===== INFORMATION SHOWN =====
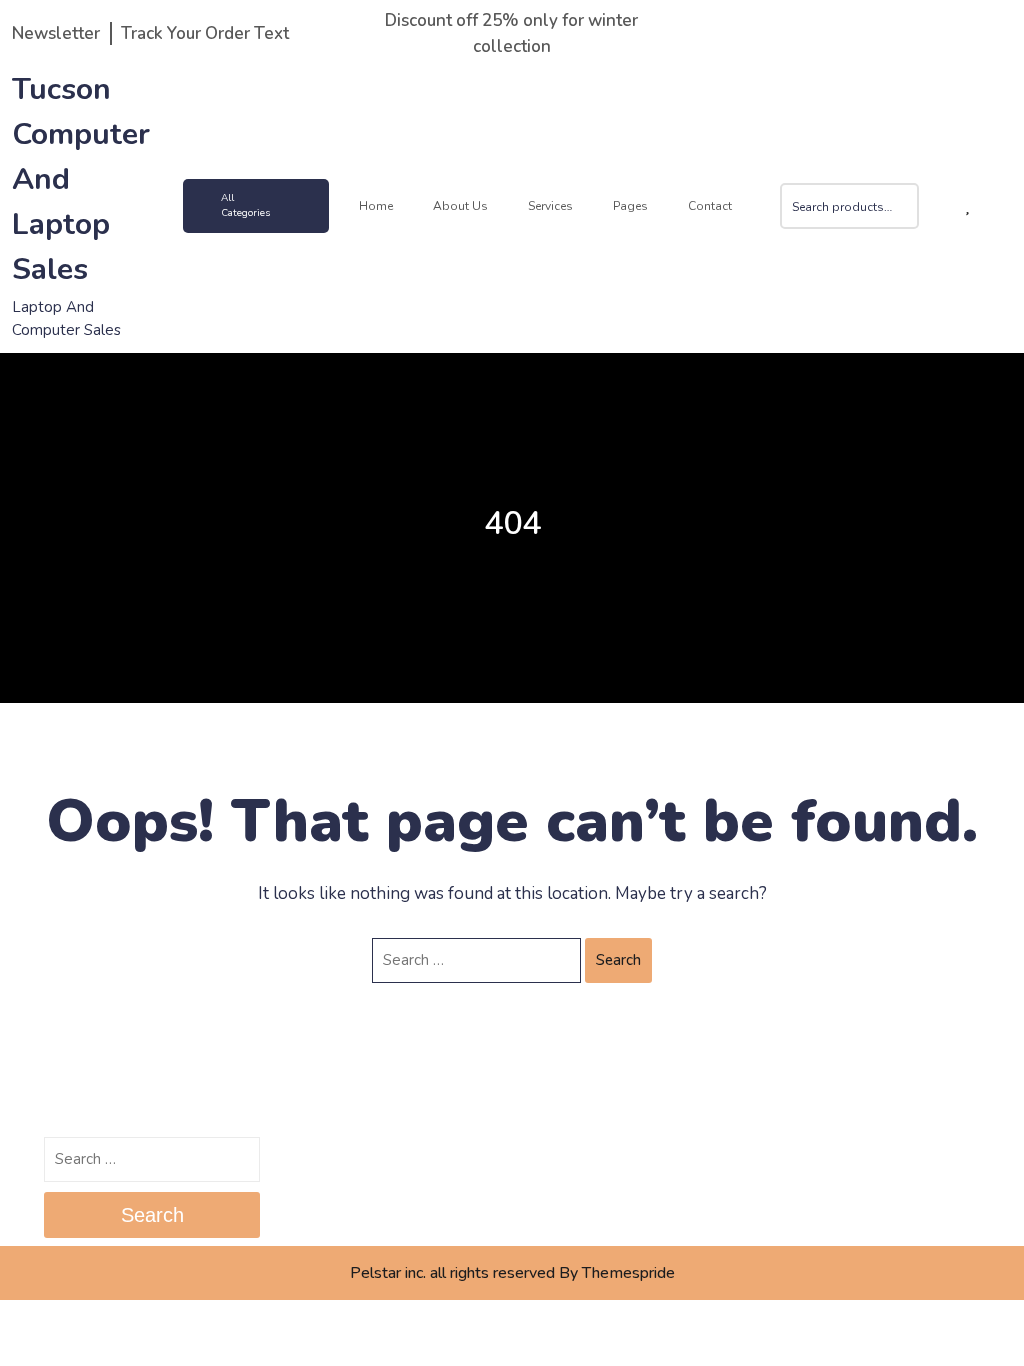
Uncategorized (813, 1153)
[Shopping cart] (937, 206)
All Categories (245, 205)
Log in (545, 1153)
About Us (460, 206)
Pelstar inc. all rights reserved (452, 1273)
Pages (630, 206)
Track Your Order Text (205, 33)
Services (550, 206)
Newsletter (56, 33)
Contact (710, 206)
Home (376, 206)
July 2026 (316, 1153)
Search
=====
- TASK ITEM -
Excluding images, return all of the records above word for word.

- RESULT -
Uncategorized (813, 1153)
[Shopping cart] (937, 206)
All Categories (245, 205)
Log in (545, 1153)
About Us (460, 206)
Pelstar inc. all rights reserved (452, 1273)
Pages (630, 206)
Track Your Order Text (205, 33)
Services (550, 206)
Newsletter (56, 33)
Contact (710, 206)
Home (376, 206)
July 2026 (316, 1153)
Search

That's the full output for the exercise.